Anti-Bullying Strategies for Schools
Editor’s note: Following the tragic death of Lizzy Tichenor, a Black, Autistic Utah girl who died by suicide after reporting bullying at school, the Institute for Disability Research, Policy & Practice has joined with other Utah disability organizations in urging Utah’s schools to increase inclusion and support of students with disabilities.
Students with disabilities—including behavioral and emotional disorders, autism, intellectual disabilities, health impairments and learning disabilities—are at a higher risk of bullying than their peers.
Below is some advice from Frank Podobnik, a former school psychologist and former state special education director in Montana. He currently works at the Institute for Disability as a technical assistance specialist for the Center for Technical Assistance for Excellence in Special Education. TAESE is part of the Institute.
You’ve likely already seen a public service announcement about the right way to respond to bullying. Some typical responses are to support the person being bullied, stand with them and help them not feel alone. Bystanders are also encouraged to tell an adult.
Those are great responses. There are also some good anti-bullying programs out there that can make a difference, enlisting the whole school in bully-proofing efforts while recognizing and rewarding good behavior. (Two such programs are listed at the end of this post.) But Frank Podobnik knows how complicated responding to bullies can be.
“Whatever’s going on, one of the foundational issues with bullying is it’s not recognized or acknowledged,” he said. Bullies may be smart enough to hide their behavior. If a bully is threatening someone outside of school, they can intimidate a victim in the classroom with just a look. “The biggest thing that schools will say is, ‘We can’t prove that it happened.’
“If you believe that somebody’s picking on you, then that’s going on,” he said. Telling a child to “toughen up” can devalue their experience and make them feel like it’s their fault that they are having such a hard time at school.
Adults may mistake bullying for normal banter: just kids being kids. And in some cases, teachers may adopt a tough “coaching mentality;” for example, ordering an injured player back on the field or a accusing a struggling student of not trying hard enough. “Some people believe that’s an effective teaching technique. It’s not.
“I’m not blaming teachers or parents or anyone. We’re all doing the best that we can, but we’re missing the boat in many ways,” he said. “You have to be willing to say, ‘What am I doing?’”
For educators, it’s a shift from wondering why the student is complaining to examining their own behavior and responses.

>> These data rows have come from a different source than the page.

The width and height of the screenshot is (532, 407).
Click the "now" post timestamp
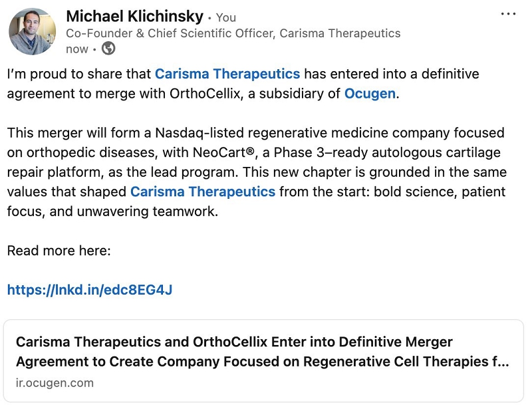coord(77,49)
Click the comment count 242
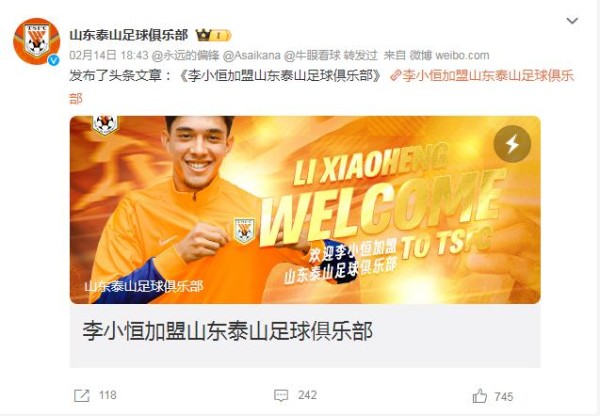This screenshot has height=416, width=600. [x=307, y=395]
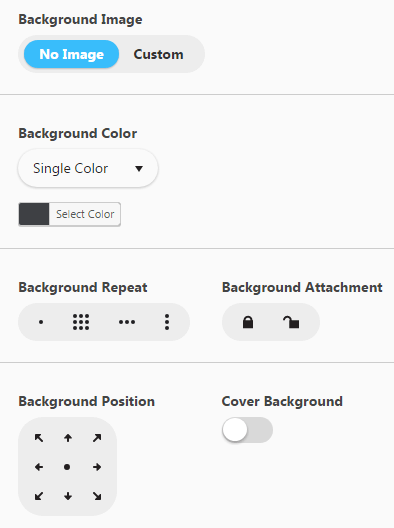
Task: Toggle the Cover Background switch
Action: click(x=247, y=430)
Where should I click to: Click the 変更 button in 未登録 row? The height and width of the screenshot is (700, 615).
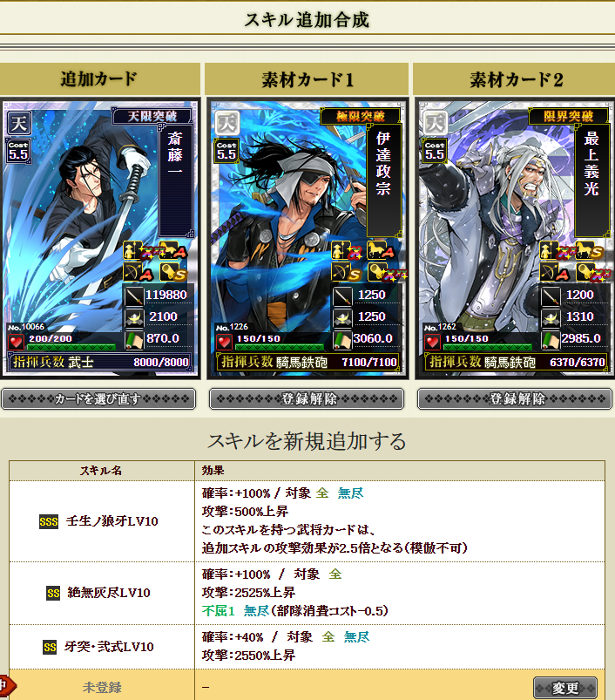click(x=565, y=688)
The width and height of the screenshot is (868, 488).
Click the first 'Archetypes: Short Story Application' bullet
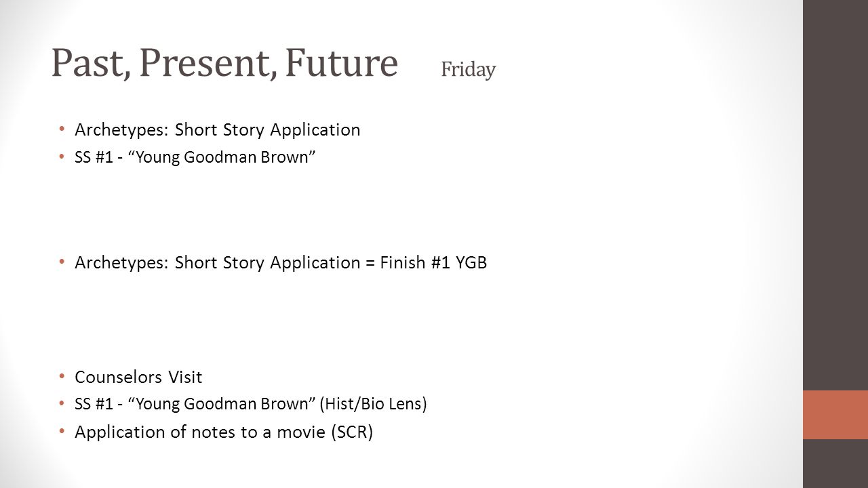pos(218,129)
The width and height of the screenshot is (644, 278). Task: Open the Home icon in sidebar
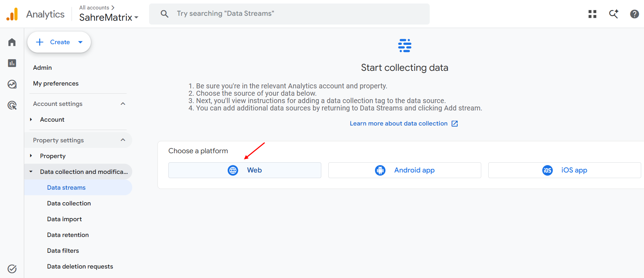coord(12,42)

Podobnik remembers a group of teachers in one middle school where he worked—an overcrowded school where the halls were packed at passing times. The friends often gave each other a hard time in the halls, trash-talking each other while the students listened. At some point, they realized they were setting a bad example and stopped on their own. The students’ behavior improved, too.
Even with a specific anti-bullying program in place, some adjustments may be needed to accommodate cultural differences . In Montana, after consulting with the communities the school served, elders from Native tribes came to school to help Native students who were having a hard time.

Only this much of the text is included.